PROBLEM TO SOLVE → From the entries below, write out exactly the lines between the line holding "Task: Click the green self-test progress bar" and the line holding "The image size is (554, 297).", inclusive, excluding any pictures.

SOURCE MATERIAL →
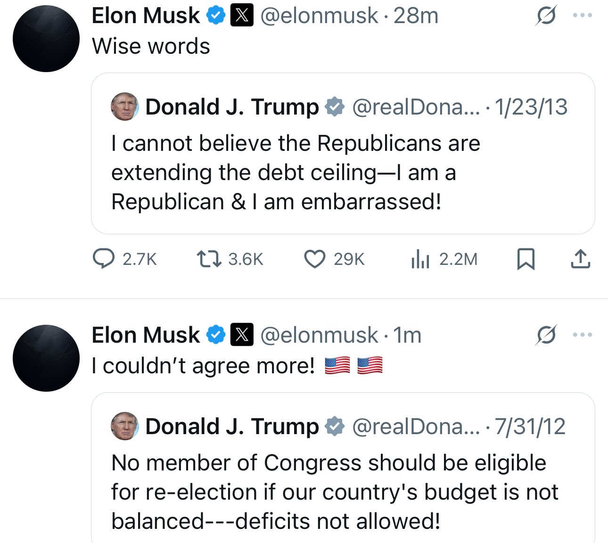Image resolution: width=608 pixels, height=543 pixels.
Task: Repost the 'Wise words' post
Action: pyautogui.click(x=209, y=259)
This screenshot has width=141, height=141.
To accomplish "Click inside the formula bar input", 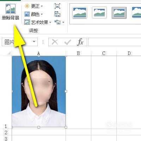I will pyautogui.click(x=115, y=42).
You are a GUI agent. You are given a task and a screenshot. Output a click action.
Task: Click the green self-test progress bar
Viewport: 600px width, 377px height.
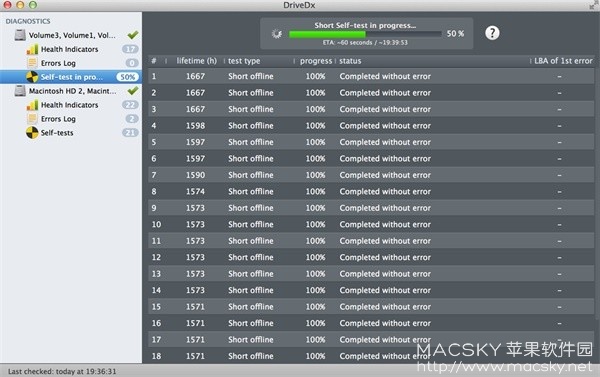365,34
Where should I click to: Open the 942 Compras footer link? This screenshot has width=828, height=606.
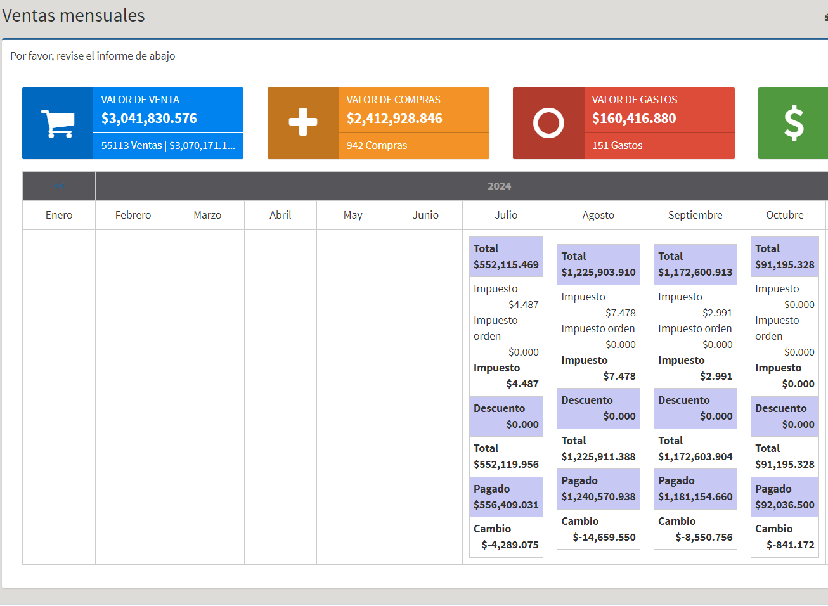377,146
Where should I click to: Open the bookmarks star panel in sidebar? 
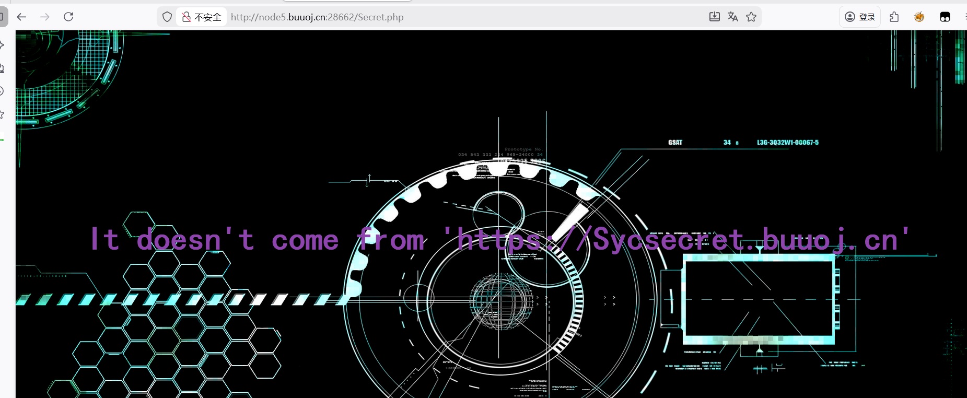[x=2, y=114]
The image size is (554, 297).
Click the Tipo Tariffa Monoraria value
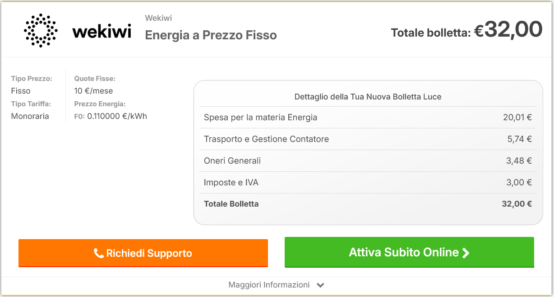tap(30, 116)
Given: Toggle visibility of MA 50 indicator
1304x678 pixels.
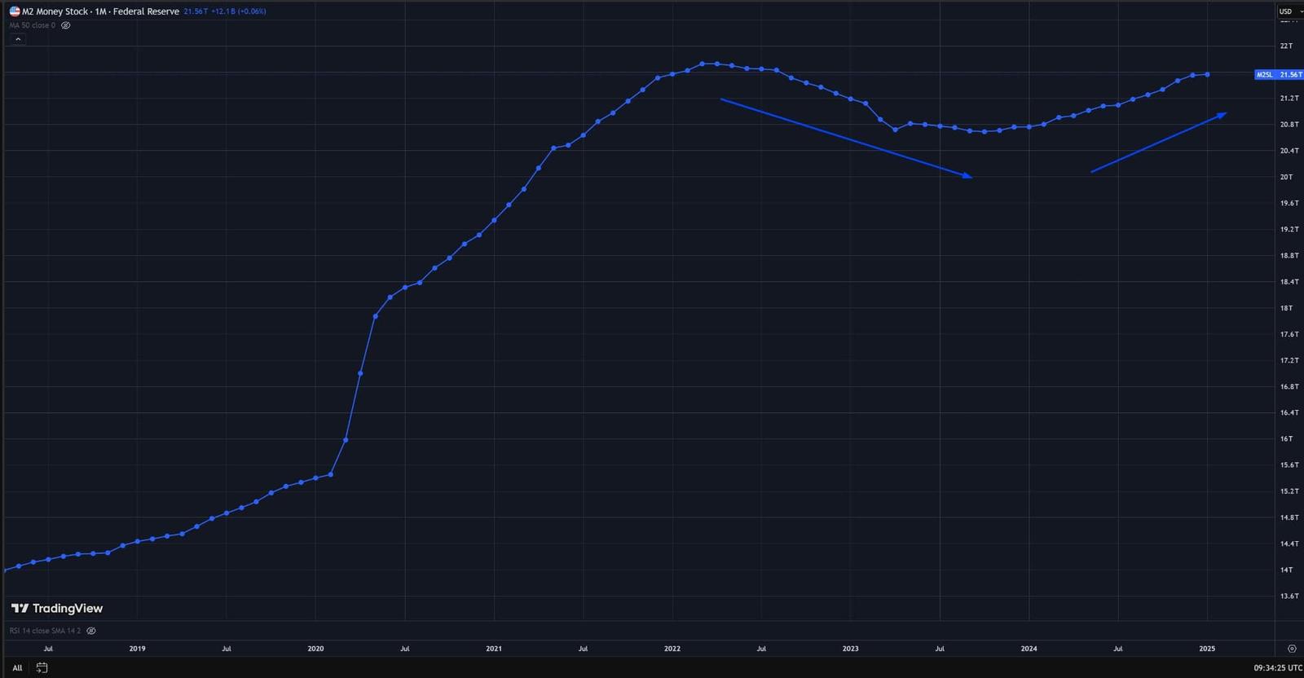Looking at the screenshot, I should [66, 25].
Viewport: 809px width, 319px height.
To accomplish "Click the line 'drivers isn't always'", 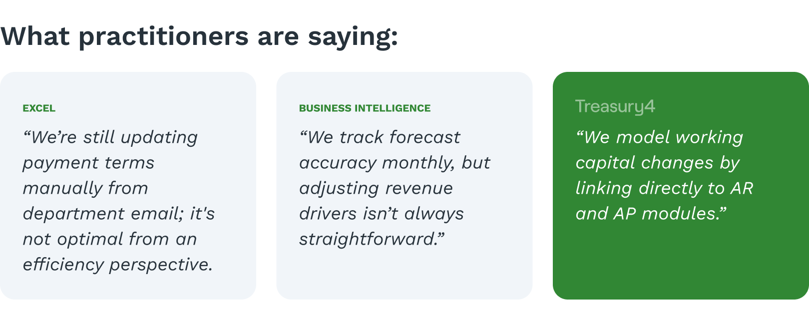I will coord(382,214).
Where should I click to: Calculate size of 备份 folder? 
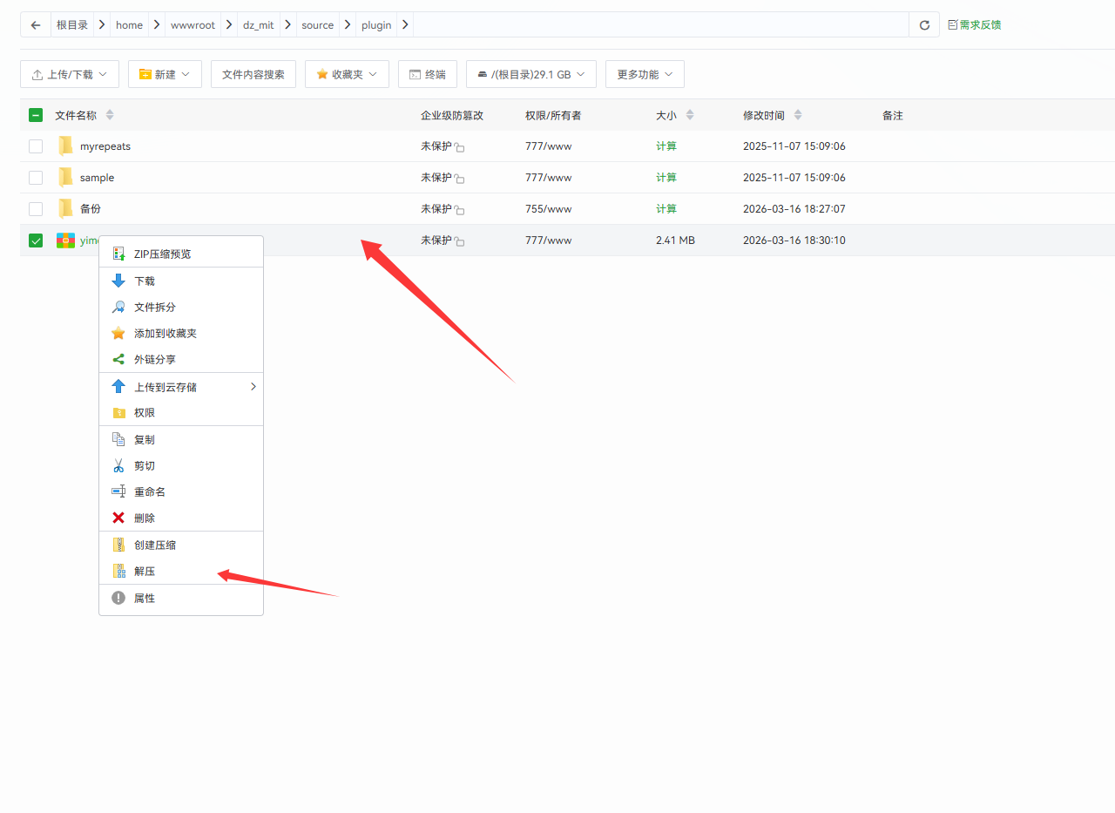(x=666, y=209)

RESULT FOR THIS TASK →
Task: Click the green self-test progress bar
Viewport: 600px width, 377px height.
365,34
Where should I click to: Open the 942 Compras footer link? This screenshot has width=828, height=606.
377,146
Where should I click to: Open the bookmarks star panel in sidebar? 
[x=2, y=114]
The image size is (554, 297).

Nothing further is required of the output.